こうしてみると、スマホの通信費を節約するにはオンライン限定プランやオンラインでの手続きが中心の格安スマホに切り替えるしかないように感じますが、そうとも限りません。有料オプションがムダの元凶になっていることがあるためです。

携帯電話・スマートフォンの通信費には、通話やデータ通信などの基本料金のほかに、故障や水濡れで修理・交換するときの補償サービス、キャッチホン、迷惑電話の撃退サービス、着信時の呼び出し音を自由に設定できるサービスなどの有料オプションがあります。有料オプションのほとんどは1カ月ごとの定額制です。ひとつひとつは月額100円から500円程度が多いですが、3、4種類をまとめて月額1000円としているパッケージもあります。

販売店の一部では、これらのオプションサービスを過剰に付加するよう誘導するケースがあると指摘されてもいます。スマホを買うときや機種変更の手続きをするその場では必要だと感じても、その後使っていなければ、解約できるものがあるかもしれません。
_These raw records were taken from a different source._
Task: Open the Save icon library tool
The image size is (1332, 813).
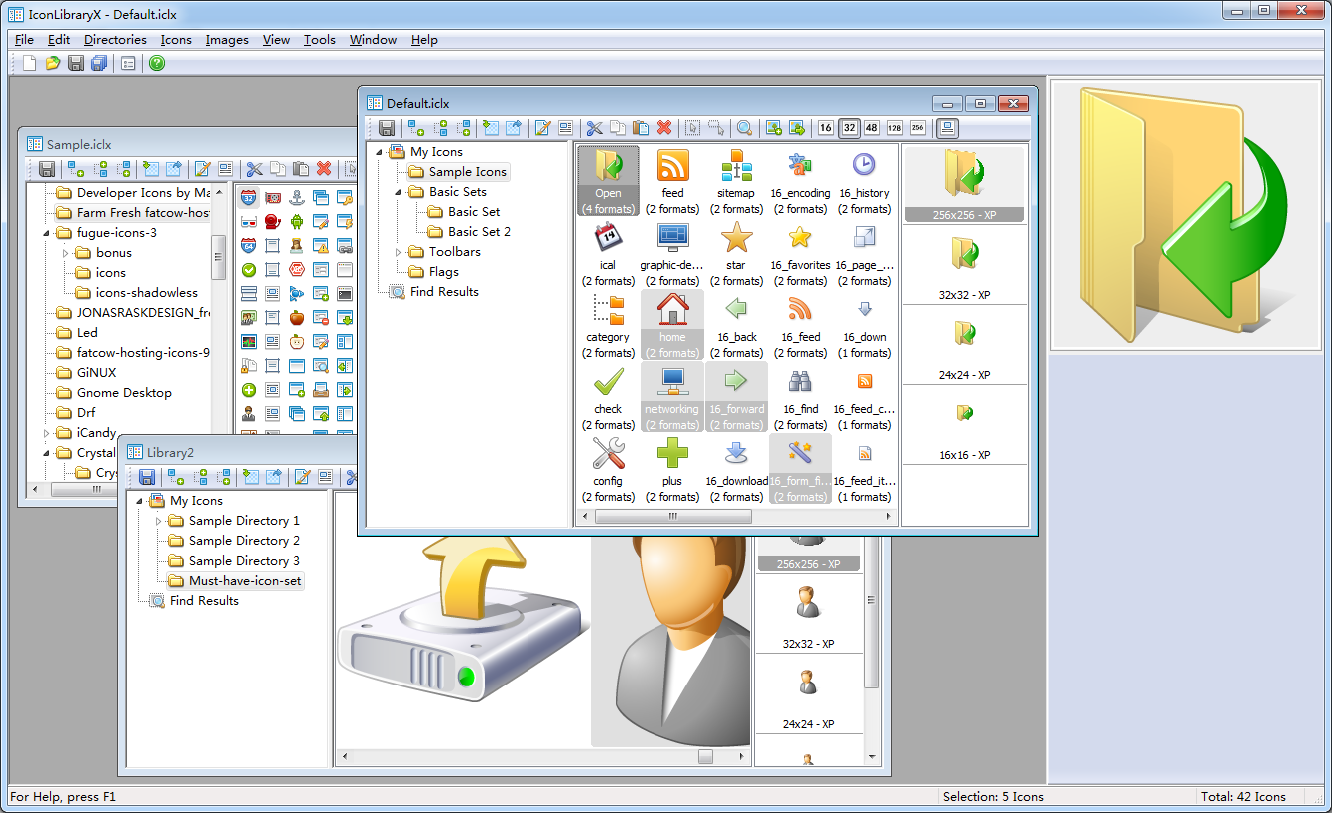Action: [387, 128]
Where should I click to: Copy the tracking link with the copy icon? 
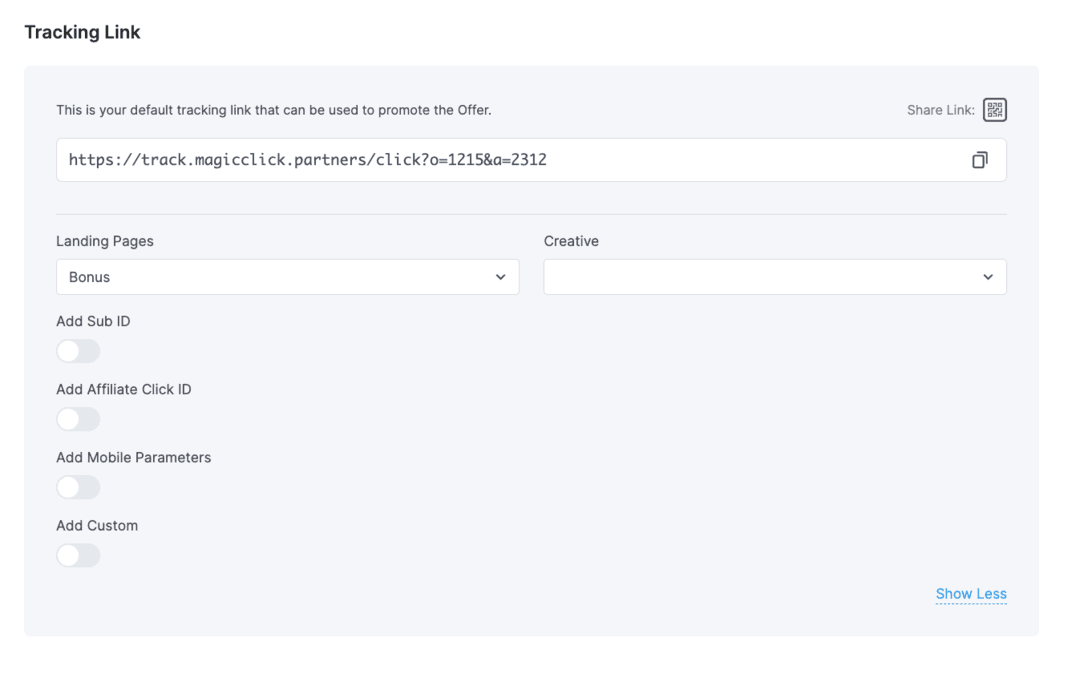click(979, 160)
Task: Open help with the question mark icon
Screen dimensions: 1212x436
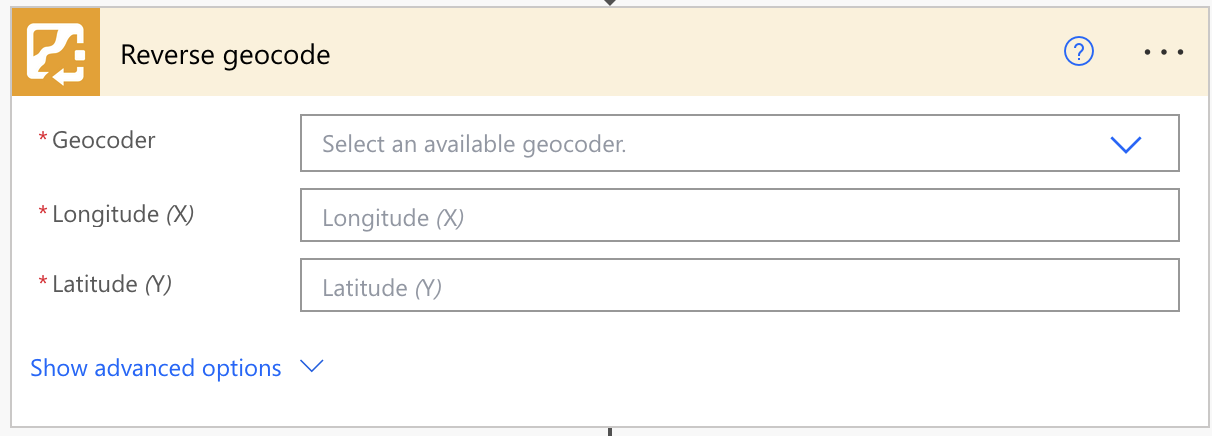Action: (1079, 52)
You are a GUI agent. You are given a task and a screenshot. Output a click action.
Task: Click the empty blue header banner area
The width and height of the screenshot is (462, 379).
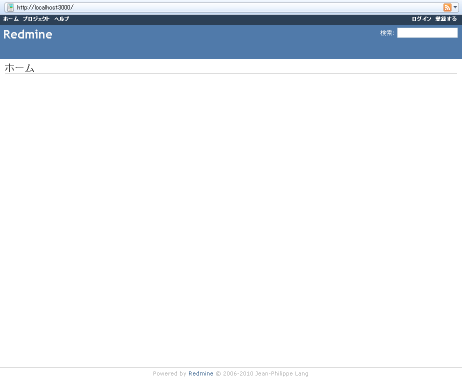tap(217, 42)
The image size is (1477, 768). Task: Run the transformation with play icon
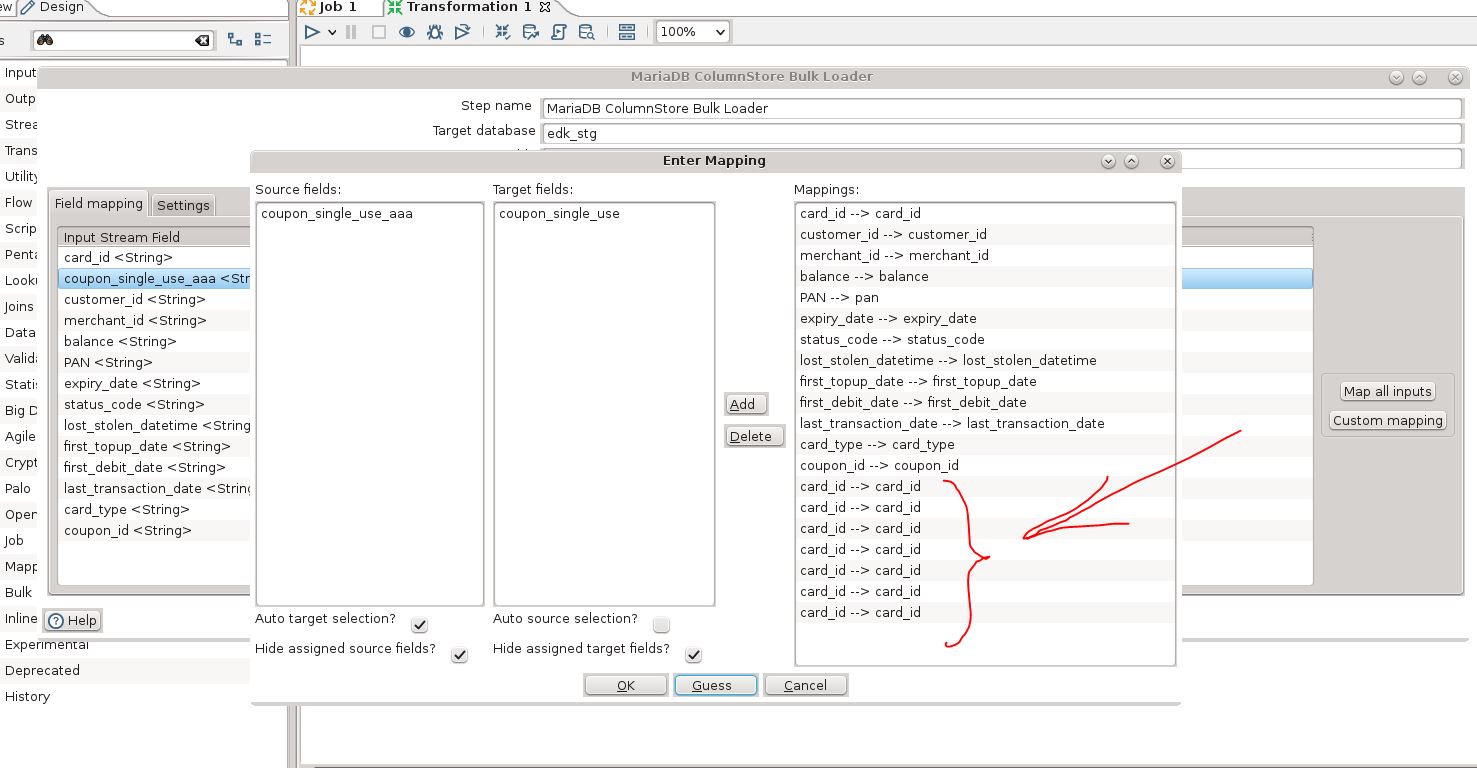[x=312, y=32]
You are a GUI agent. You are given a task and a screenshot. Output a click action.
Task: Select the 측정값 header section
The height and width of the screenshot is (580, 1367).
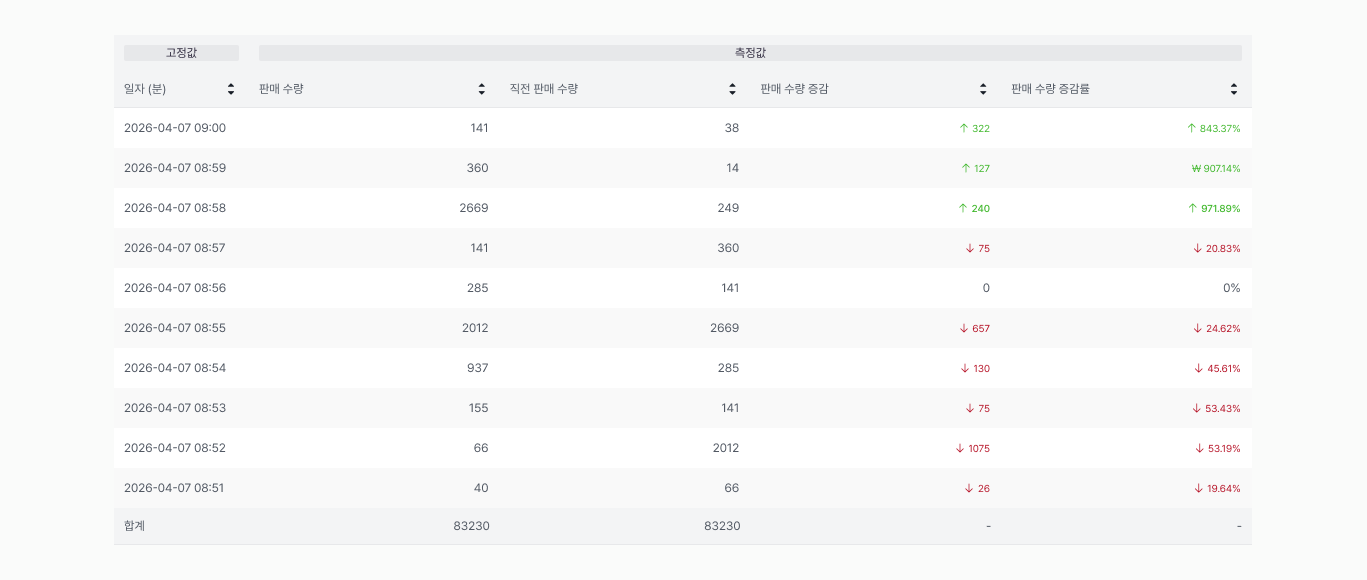749,52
当然、料金プランにしろ、有料オプションにしろ、自分に合っているものや使っているサービスは削る必要はありません。また、オンライン上で自分で選んだ結果、契約の基本料が下がっても、上限を超えるデータ通信を利用したり、長時間の通話をしたりすれば、結局は請求額が膨れ上がってしまうことがあります。対面で相談やアフターサービスに応じてもらえる携帯会社やプランには、そのような失敗を防ぐうえでは分があります。

販売代理店は正念場

しかし、今春の大手キャリアの値下げがオンライン限定プランであったことから、コストコンシャスでネット上での手続きに慣れている人が新プランに流れた分、店頭での契約をおもな収益源とする販売代理店は苦境を迎えています。オンライン専用の新プランに加入したいと店頭に来た顧客を、そちらに案内・成約した場合には販売店に手数料収入が入ることもあるようですが、少額のようです。そうした影響が今後、店頭を訪れる顧客へのオーバースペックな勧誘につながらないとも限りません。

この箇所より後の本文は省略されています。